Steve Ford, VP of the Marcellus Shale Coalition Group stated, "As more (Utica) wells are drilled and more production data is assessed, reserve figures will likely increase," Forde hailed the Utica as "another game-changing opportunity."
The Coal Industry Doesn't Need Another Game Changing Opportunity
As one old saying goes, "One mans death is another man's profit." This boom for the natural gas industry, may spell additional doom for the staggering coal industry that doesn't need another knockout punch to its already decline in production and lost jobs. All reportedly due to the natural gas industries growth in providing a cleaner, safer and cheaper method to produce electricity.
Compile the EPA's strict regulation and accusations that Obama has declared war against coal, this longstanding and historical industry may just be on its way into extinction.
There have been times before when coal's demise has been prematurely predicted, most notably in the 1980s. This time though, people like renowned University of California's fossil fuel expert, David Victor says it is different. "Coal is on the way out because of the EPA, new regulations and natural gas. We could see coal down at 15 or 20 percent of electric supply over the next decade, that would be a huge change in an industry that historically has relied on coal for 50 percent or more of the electric supply."

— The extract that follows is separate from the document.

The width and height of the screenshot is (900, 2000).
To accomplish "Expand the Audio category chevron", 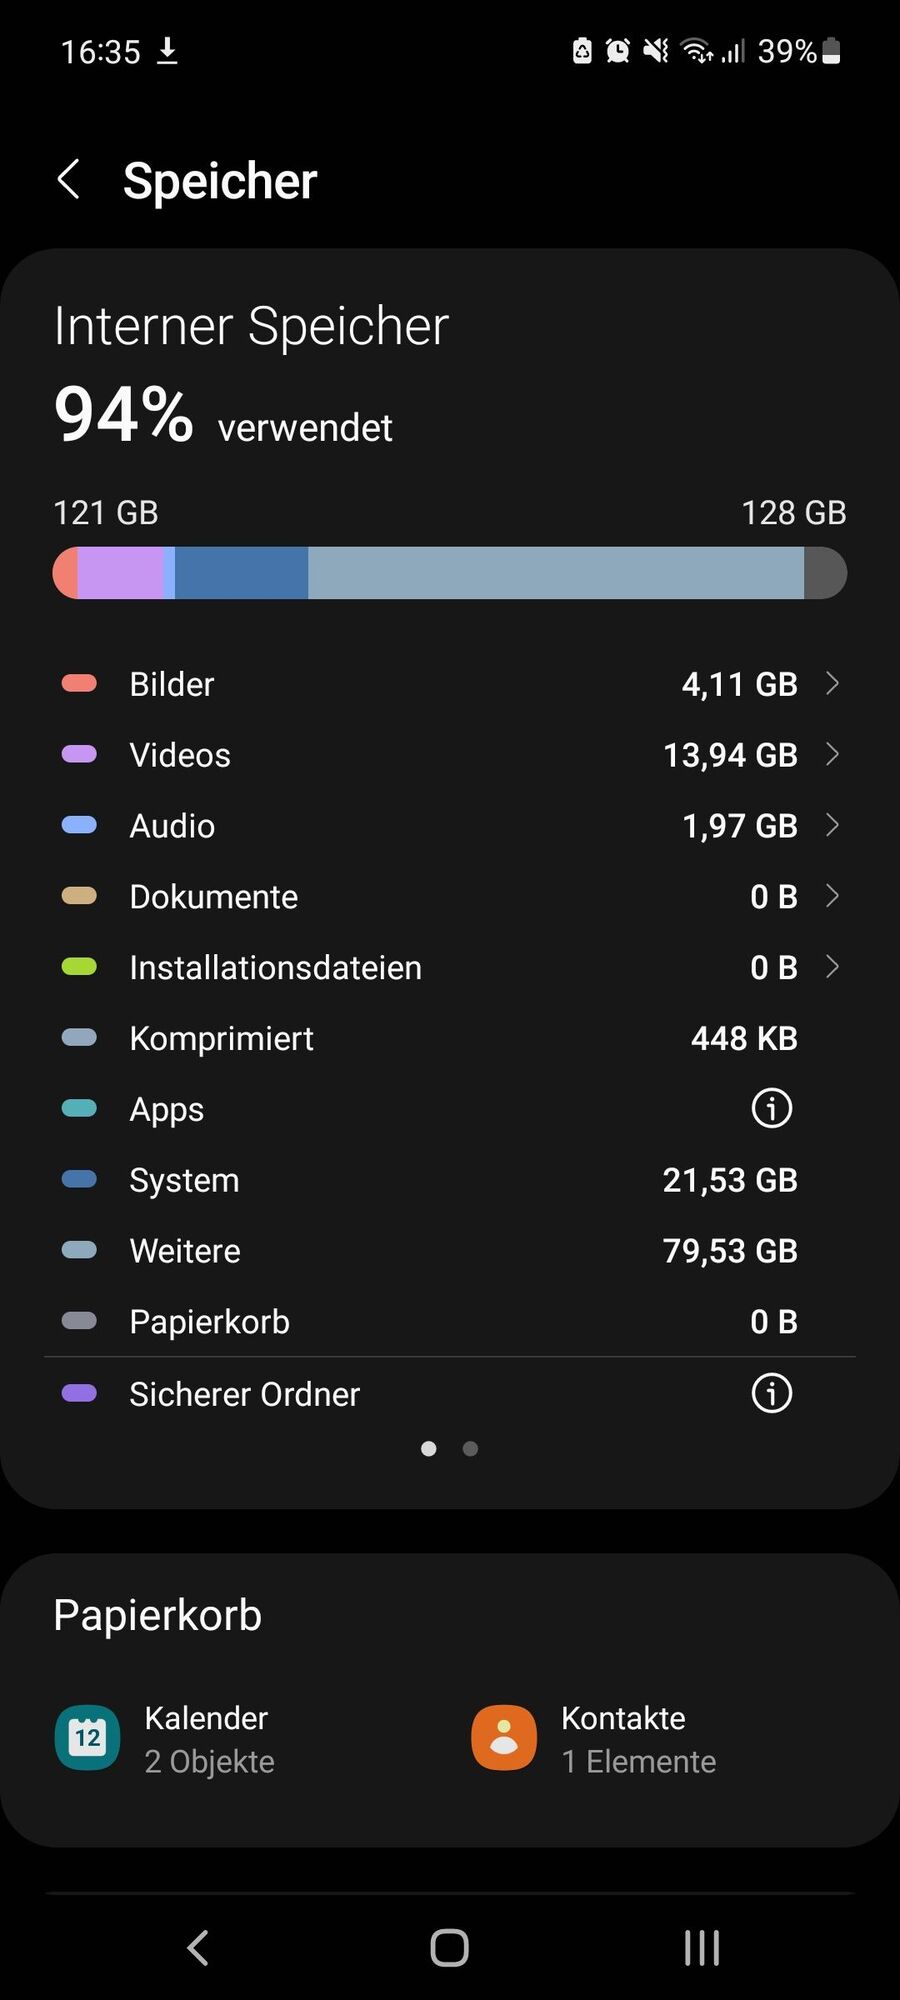I will (x=832, y=825).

According to Arch Coal Company President and CEO John W. Eaves. "Current market pressures and a challenging regulatory environment have pushed coal consumption in the United States to a 20-year low." These job losses come as utilities increasingly switch from coal to natural gas, which has become cheaper as supplies grow.
Natural Gas --VS- Coal
Up until recently, coal supplied 50% of the nations electricity. In 2012, reports show coal and natural gas are equal in their use to produce power. Experts predict that the need for coal will drop to 40% by the end of this year and 30% by the end of the decade. Coal generation decreased 29 billion-kilowatt hours from March 2011 to March 2012, while natural gas generation increased 27 billion-kilowatt hours during the same time period.

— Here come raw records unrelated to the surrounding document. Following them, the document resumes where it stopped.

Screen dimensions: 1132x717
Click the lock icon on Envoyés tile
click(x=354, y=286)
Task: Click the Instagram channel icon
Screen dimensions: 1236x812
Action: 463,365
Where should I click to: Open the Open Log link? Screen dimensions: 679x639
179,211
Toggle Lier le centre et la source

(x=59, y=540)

Natural gas prices were near 10-year lows this winter, causing some states such as Ohio and Pennsylvania to increase their dispatch of natural gas-fired plants. Newer vintage natural gas-fired units operate at higher efficiency than older, fossil-fired units, which increases the competitiveness of natural gas relative to coal. While natural gas production is on the increase and states are building more and more natural gas fired power plants, coal mines are laying off workers and shutting down coal mines as utilities increasingly switch from coal to natural gas.
According to statistics, gas exploration and production is cheaper, safer and less destructive to the land, (such as strip mining-mountain top removal) it is also more environmentally friendly. According to the Government Accountability Office, power plants that burn coal produce more than 90 times as much sulfur dioxide, five times as much nitrogen oxide and twice as much carbon dioxide as those that run on natural gas do. Sulfur dioxide causes acid rain; nitrogen oxides cause smog; and carbon dioxide is a so-called greenhouse gas that traps heat in the atmosphere.
Utica's Net Worth
According to an article written by Russ Zimmer with the Coshocton Tribune in Ohio, "At Friday's prices for oil and gas, the USGS believes the Utica Shale contains would be worth about $214 billion. The natural liquids, depending on their exact makeup, could be worth several billion more. To extract these vast amounts, the USGS estimates it would take 110,000 wells in the gas window and another 17,500 wells in the oil window."